Ahora bien, es insostenible afirmar que cada oscilación de la política y la ideología son expresiones instintivas de la estructura, pues eso sería aterrizar en el campo del infantilismo –o de la prehistoria de la política- que, desde distintas posiciones que van de lo teórico a lo político-práctico, denunciaron Marx, Lenin y Gramsci. En esa lógica hay que destacar que es en el plano de la ideología –y la cultura del día a día que se musicaliza con el tronar de dedos por las noches- en el que las personas toman conciencia –y toman posición- de los conflictos estructurales y los convierten en información depurada por el análisis de clase. Si bien en la actualidad el concepto está políticamente degradado por las traiciones a la utopía o por haber sido convertida en simple apariencia (falsa conciencia, o conciencia espejo), la ideología existe en tanto somos cuerpo-sentimientos que delimitamos un horizonte de actuación racional provisto de referentes axiológicos y simbólicos, tal como la palabra “pueblo” lo es.

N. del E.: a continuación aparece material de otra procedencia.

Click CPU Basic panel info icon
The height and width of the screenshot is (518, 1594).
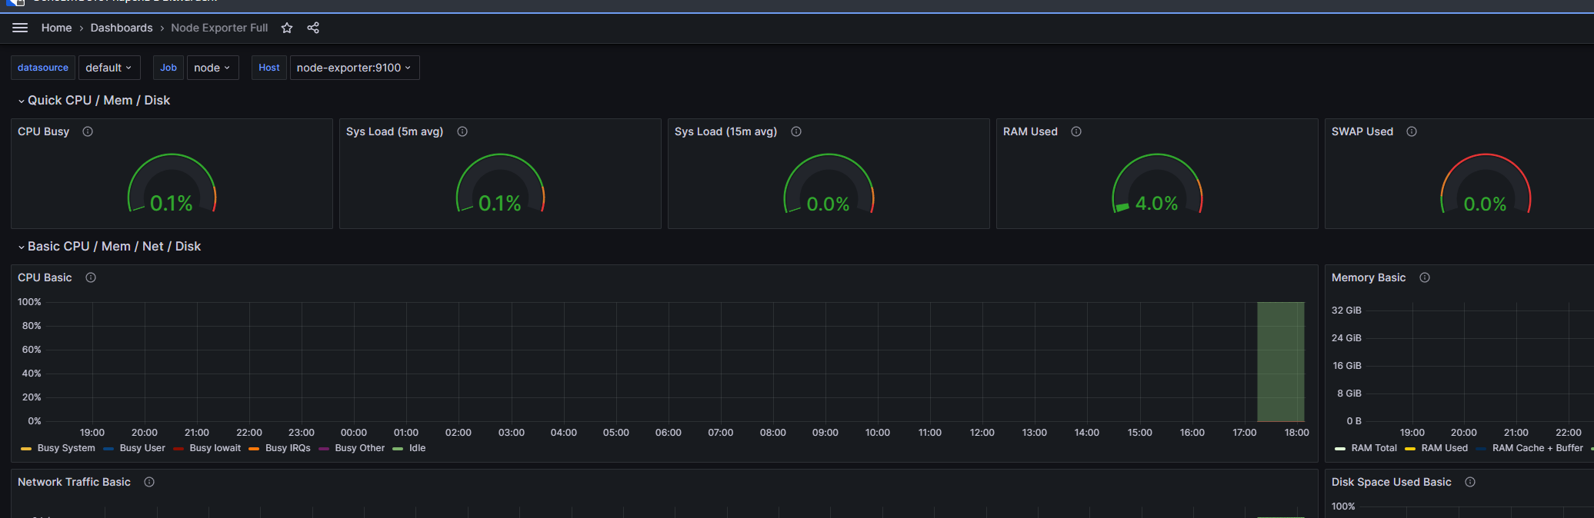(x=91, y=277)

En ese sentido, la ideología no es arbitraria ni divorciada de la estructura y, siendo así, puede transformar la estructura porque las soluciones políticas siempre son, en última instancia, soluciones ideológicas, aunque por sí sola no es suficiente. Ahora bien, en la actualidad hay que distinguir, al menos, tres tipos o gradaciones de la ideología: la ideología históricamente determinada que emerge de la estructura económica como lógica de movimiento de la sociedad y que se expresa en la organización y movilización de las clases dominadas; la ideología “espuria” que reduce el conflicto político a un conflicto contra una persona (como el hecho patético de afirmar, en el caso salvadoreño, que el enemigo a vencer es Bukele, no el imperialismo, ni la pobreza, ni la desigualdad social) y que busca crear, en consonancia, movimientos en torno a rancios liderazgos que tienen intereses harto oscuros (como recuperar el protagonismo electoral o el cargo público perdido, sin pensar en transformaciones sociales) y a disputas estériles magnificadas para hacer de la incertidumbre y la impaciencia los referentes de la cultura política; y, finalmente, la que llamo ideología en transición o ideología en movimiento que, partiendo de la desilusión y el desencanto electoral, trata de juntar percepciones sobre la sociedad –persuadiendo las voluntades individuales para construir “la voluntad” popular- que hasta hace unas décadas eran inconcebibles. Esto último lo podemos decir desde el imaginario rebelde de Marx o desde la ecuanimidad de la cárcel de Gramsci señalando que, en el marco de la lucha de clases, una persuasión popular tiene a menudo la misma energía que una fuerza material.

En consonancia con lo anterior, la comprensión del proceso de construcción de la hegemonía demanda una aproximación sociológica a la cuestión política que se resume en la densa y tensa correlación de fuerzas que es la que, sólo en última instancia, potencia los procesos históricos en sus múltiples dimensiones, escalas y colores en tanto expresiones concretas de la lucha de clases, es decir, en tanto una concepción del poder que, lejos de verlo de forma compacta o acabada, se va desagregando en las ciudadanías y que va mutando en el talante de los liderazgos (los presentes y los ausentes) para profundizar en los distintos factores y actores de la nueva modernidad que avanza sobre los hombros de la digitalización y mira con los ojos de la complejización creciente.